## Given request
Arrange the data below as a numbered list, with one line per item and no blank lines. Leave the pictures out.
start Input material
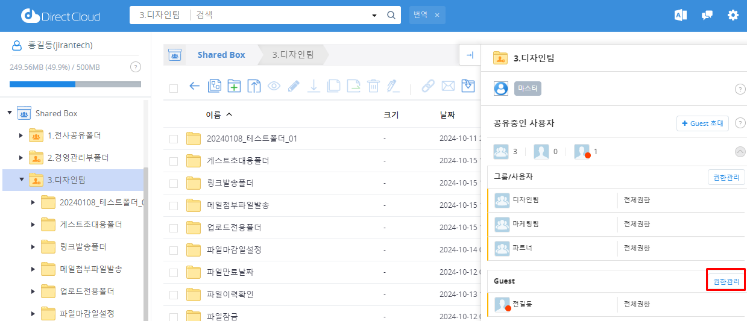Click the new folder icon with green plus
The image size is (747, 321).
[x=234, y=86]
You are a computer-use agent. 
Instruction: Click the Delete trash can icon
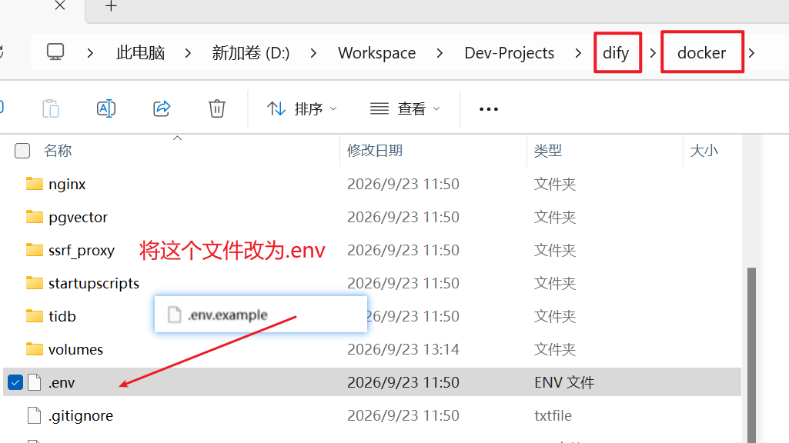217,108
end Input material
## Written answer
1. Click the new folder icon with green plus
2. The image size is (747, 321).
3. [x=234, y=86]
4. You are a computer-use agent. 
5. Instruction: Click the Delete trash can icon
6. 217,108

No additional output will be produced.